>> START EXCERPT

Steele and Sussman | March 10, 1976 | 9 | LAMBDA: The Ultimate Imperative |

Most LISP compilers compile `DO`

expressions by macro-expansion. We have already seen one way to do this in SCHEME using only variable binding. A more common technique is to expand the `DO`

into a `PROG`

, using variable assignments instead of bindings. Thus the iterative factorial program:

(DEFINE FACT

(LAMBDA (N)

(DO ((M N (- M 1))

(ANS 1 (* M ANS)))

((= M 0) ANS))))

would expand into:

(DEFINE FACT

(LAMBDA (N)

(PROG (M ANS)

(SSETQ M N

ANS 1)

LP (IF (= M 0) (RETURN ANS))

(SSETQ M (- M 1)

ANS (* M ANS))

(GO LP))))

where `SSETQ`

is a simultaneous multiple assignment operator. (`SSETQ`

is not a SCHEME (or LISP) primitive. It can be defined in terms of a single assignment operator, but we are more interested here in `RETURN`

than in simultaneous assignment. The `SSETQ`

's will all be removed anyway and modelled by lambda binding.) We can apply the same technique we used before to eliminate GO TO statements and assignments from compound statements:

(DEFINE FACT

(LAMBDA (N)

(LABELS ((L1 (LAMBDA (M ANS)

>> END EXCERPT
>> START DATA EXTRACT

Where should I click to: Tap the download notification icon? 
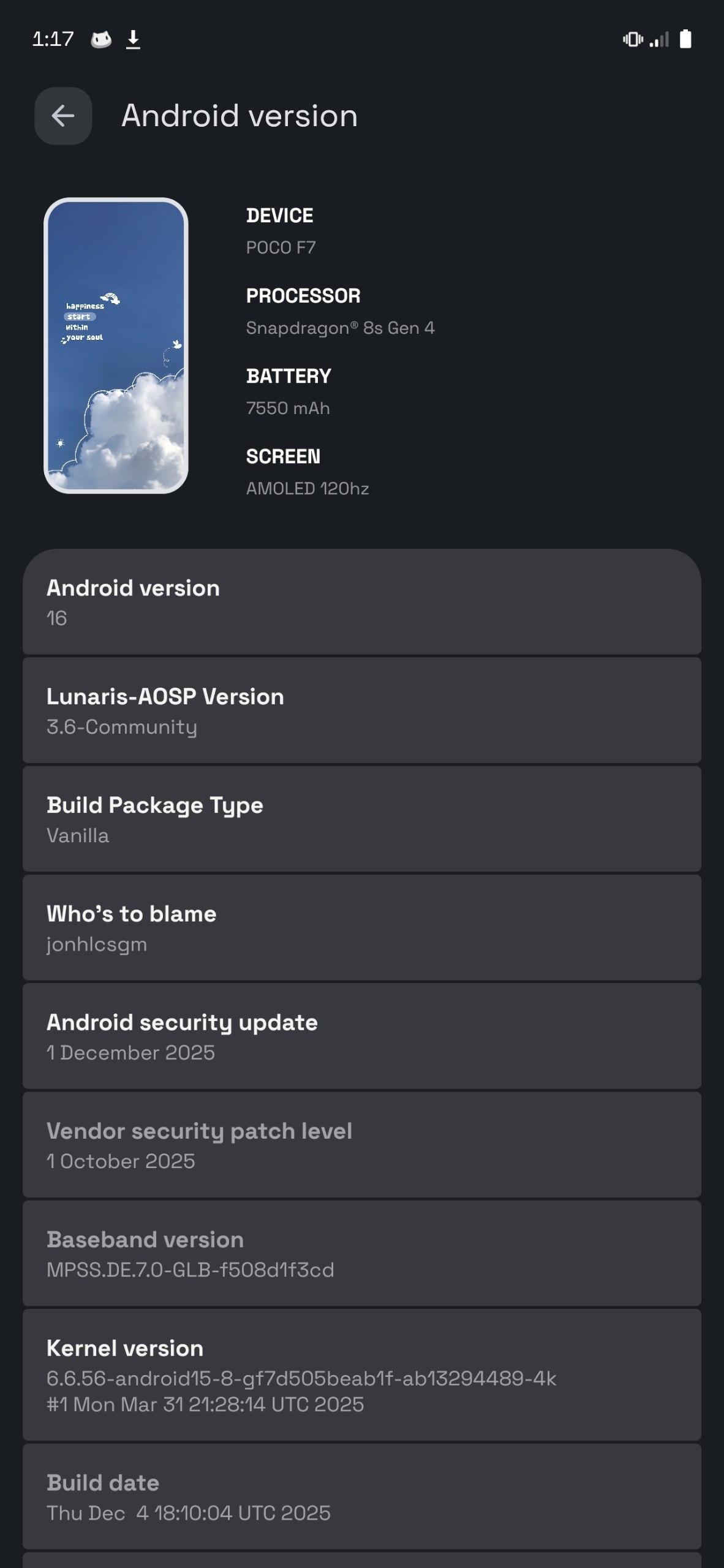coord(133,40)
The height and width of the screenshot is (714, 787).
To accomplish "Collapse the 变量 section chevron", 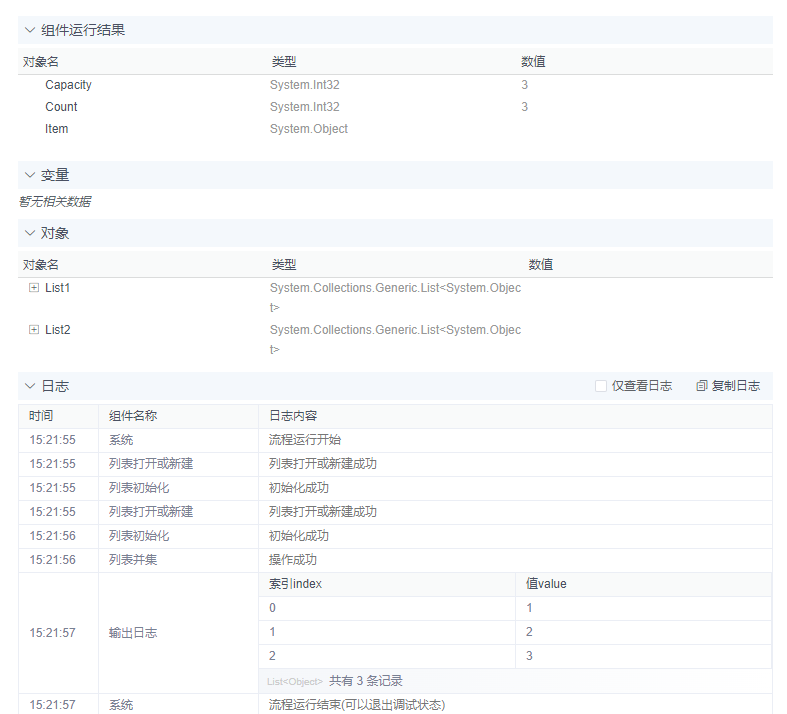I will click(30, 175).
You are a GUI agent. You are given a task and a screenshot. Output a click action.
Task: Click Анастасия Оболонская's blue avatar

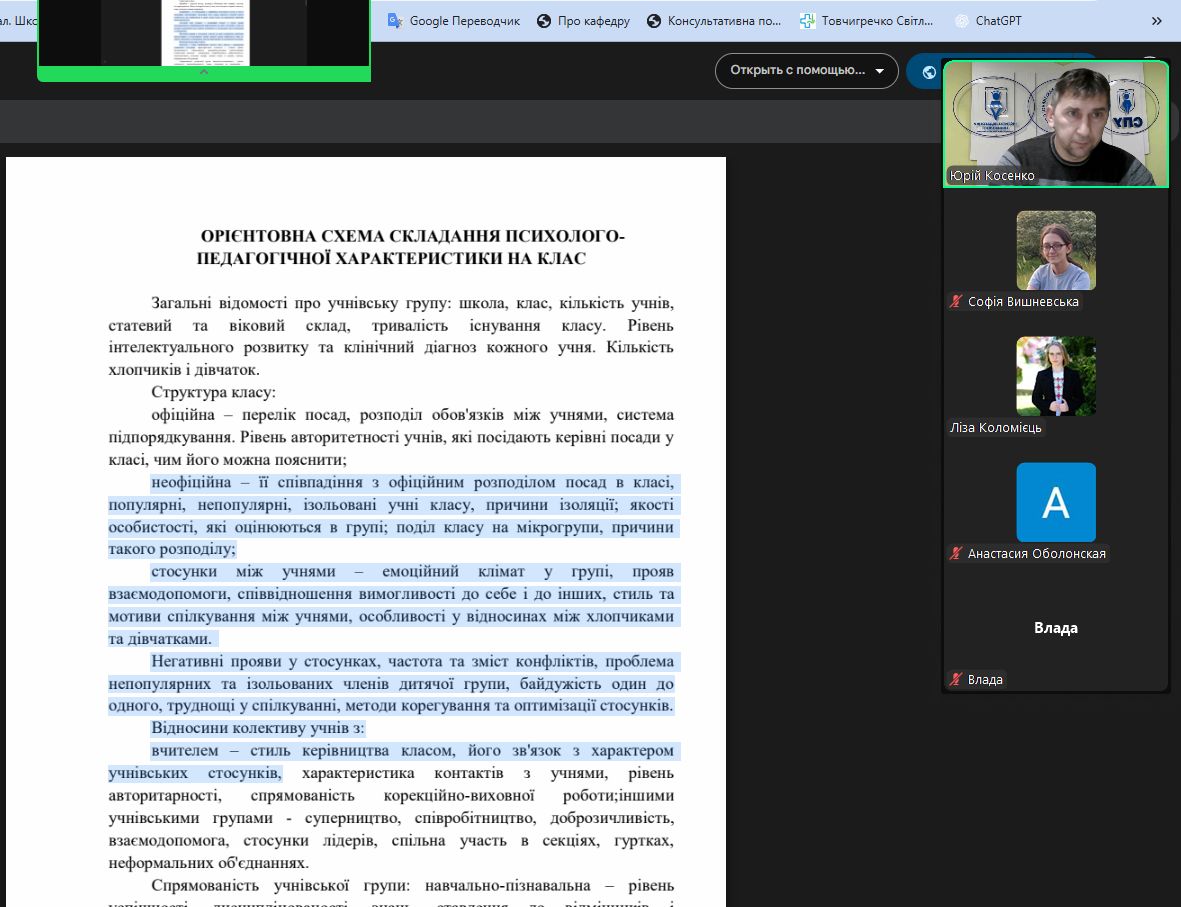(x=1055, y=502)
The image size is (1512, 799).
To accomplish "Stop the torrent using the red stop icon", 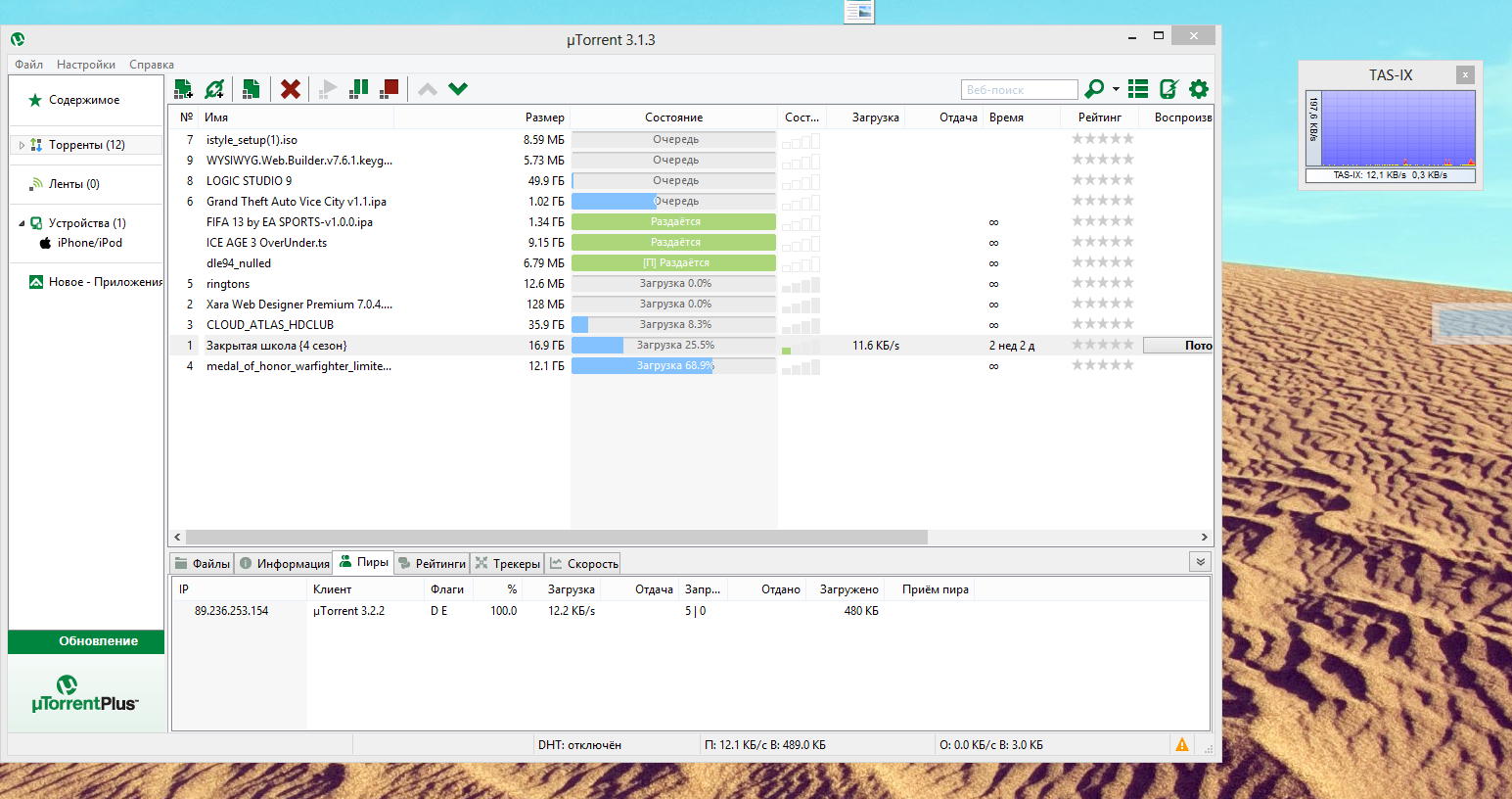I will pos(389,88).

>> END DATA EXTRACT
>> START DATA EXTRACT

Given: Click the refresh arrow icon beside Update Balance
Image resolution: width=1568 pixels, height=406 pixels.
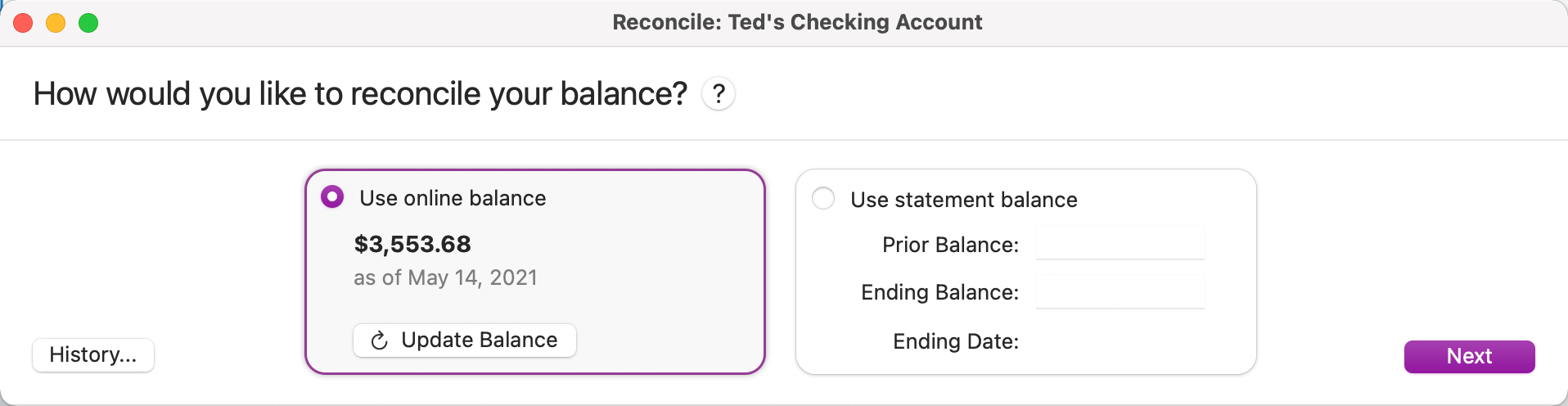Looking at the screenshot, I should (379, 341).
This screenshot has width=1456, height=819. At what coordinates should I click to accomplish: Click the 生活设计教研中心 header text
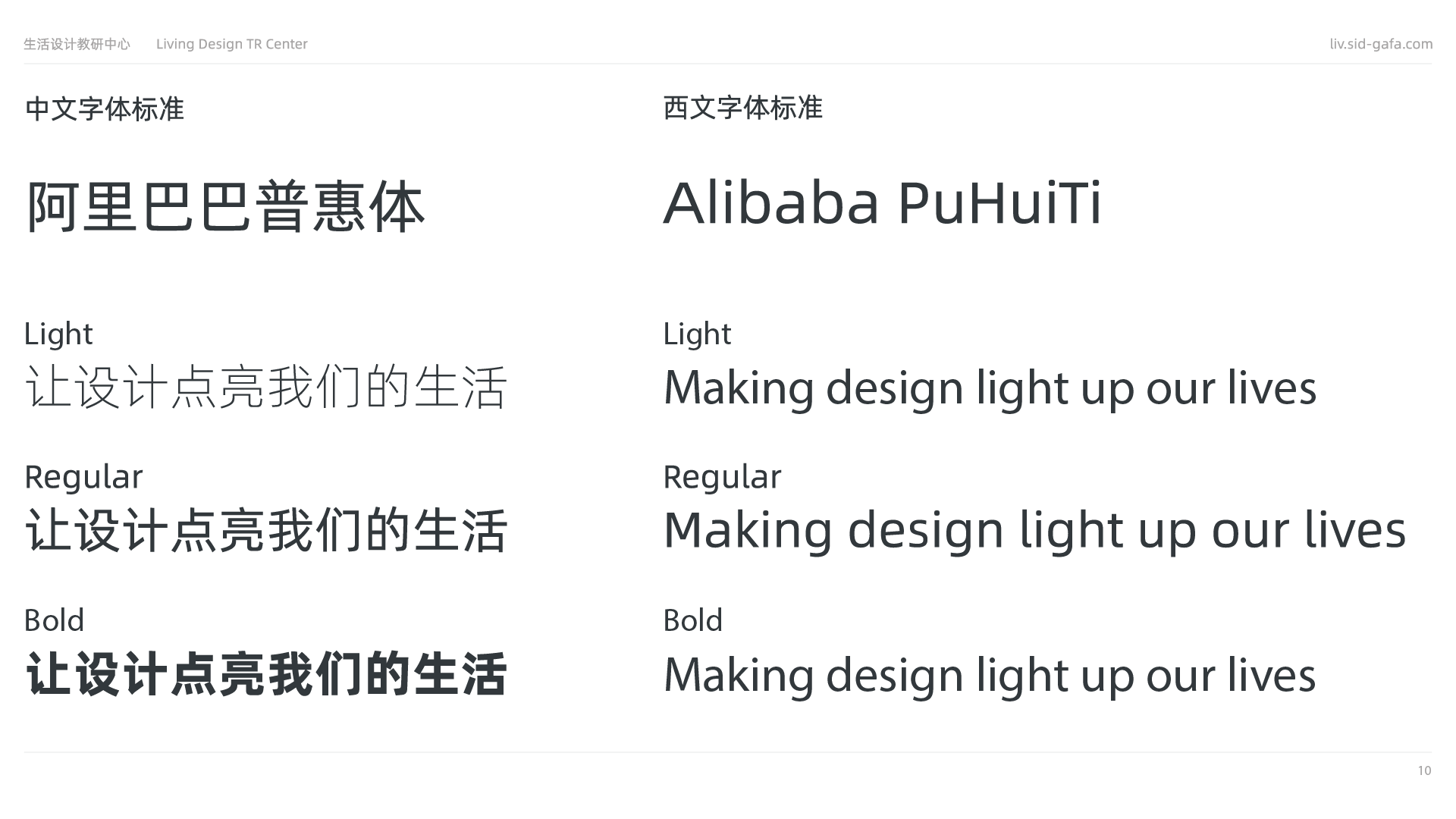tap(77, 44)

>> END DATA EXTRACT

** PROBLEMS TO WORK ON **
a. In the excerpt about compiling DO expressions, what kind of operator is SSETQ?
b. Carry on the excerpt about compiling DO expressions from its last line.
The records have no connection to the excerpt about compiling DO expressions.

** ANSWERS FOR THIS EXERCISE **
a. A simultaneous multiple assignment operator.

b.
(LP N 1)))

(LP (LAMBDA (M ANS)

(IF (= M 0) (RETURN ANS)

(L2 M ANS))))

(L2 (LAMBDA (M ANS)

(LP (- M 1) (* N ANS)))))

(L1 NIL NIL))))

We still haven't done anything about `RETURN`

. Let's see...

`==>`

the value of `(FACT 0)`

is the value of `(L1 NIL NIL)`

`==>`

which is the value of `(LP 0 1)`

`==>`

which is the value of `(IF (= 0 0) (RETURN 1) (L2 0 1))`

`==>`

which is the value of `(RETURN 1)`

Notice that if `RETURN`

were the __identity function__ `(LAMBDA (X) X)`

, we would get the right answer. This is in fact a general truth: if we just replace a call to `RETURN`

with its argument, then our old transformation on compound statements extends to general compound expressions, i.e. `PROG`

.